Three ways you might be letting them in, and what to do.
Can they? Sure.
Do they? Maybe. It’s easy to do, but hard to manage. It really depends on how you connect to your home machine and how aggressive your company is about tracking you.
Become a Patron of Ask Leo! and go ad-free!
Is your boss watching?
- If you connect to your work computer from home, the company can monitor your internet activity.
- If you install work software on your home computer, the company could include spyware.
- If you connect to your home computer from work, all of your communications with the machine at home could be intercepted.
- If this is of concern to you, the solution is to keep work and personal technology completely separate.
Any connection between your workplace and your home computer can open the door for corporate monitoring.
Most common right now are work-from-home scenarios, where you connect to work from a home computer. I’ll save your question — connecting to home from the workplace — for last.
1: Connecting to the workplace from home
When you connect your home computer to your workplace, you typically route all of your internet activity through that work connection.
For example, let’s say you make an innocent, unrelated-to-work Google search. Normally, that means your computer reaches out to Google to submit your search and get the results.
If, however, you happen to be connected to your workplace, then instead of going directly to Google, your web search is routed through your workplace’s network.
When you connect to your workplace, your company often uses a VPN to protect that communication. The VPN doesn’t know what traffic should be local or not, so it’s all routed through your company. This is almost exactly as if you were at work, where all the traffic would be routed through your company’s equipment by virtue of your being there.

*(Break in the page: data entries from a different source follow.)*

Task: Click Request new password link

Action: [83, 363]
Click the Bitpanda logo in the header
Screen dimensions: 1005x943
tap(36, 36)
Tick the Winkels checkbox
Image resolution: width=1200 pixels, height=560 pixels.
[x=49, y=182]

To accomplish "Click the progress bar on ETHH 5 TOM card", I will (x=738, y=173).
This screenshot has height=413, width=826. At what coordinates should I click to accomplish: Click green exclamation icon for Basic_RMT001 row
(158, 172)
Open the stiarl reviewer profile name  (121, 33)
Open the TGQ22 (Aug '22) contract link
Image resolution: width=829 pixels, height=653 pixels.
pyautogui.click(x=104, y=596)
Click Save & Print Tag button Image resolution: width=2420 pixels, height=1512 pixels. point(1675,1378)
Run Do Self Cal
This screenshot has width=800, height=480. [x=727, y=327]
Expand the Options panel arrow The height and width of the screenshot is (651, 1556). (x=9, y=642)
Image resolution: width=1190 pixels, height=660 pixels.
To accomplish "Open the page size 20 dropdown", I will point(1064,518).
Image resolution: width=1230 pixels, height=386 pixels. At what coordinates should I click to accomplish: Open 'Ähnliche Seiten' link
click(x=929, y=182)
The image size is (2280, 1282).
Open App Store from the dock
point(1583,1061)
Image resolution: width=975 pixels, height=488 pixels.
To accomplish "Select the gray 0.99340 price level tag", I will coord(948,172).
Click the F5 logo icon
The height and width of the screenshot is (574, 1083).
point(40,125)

And of course, any traffic that travels through your company’s equipment can be monitored by your company. Thus, your employer can spy on your home computer’s activities.
2: Installing work software at home
It’s not uncommon to install software from work on your home computer in order to do your job. Particularly if your workplace uses custom or company-specific tools, you may not be able to get them anywhere else.
The net result is that the software you install on your home computer could have an unexpected payload: spyware.
Regardless of whether you connect to your company’s network or not, spyware installed on your system can do anything. Your workplace could spy on your home computer’s activities whether you’re actually working or not. Understanding how much (or when) you’re working may be the reason they want to monitor you.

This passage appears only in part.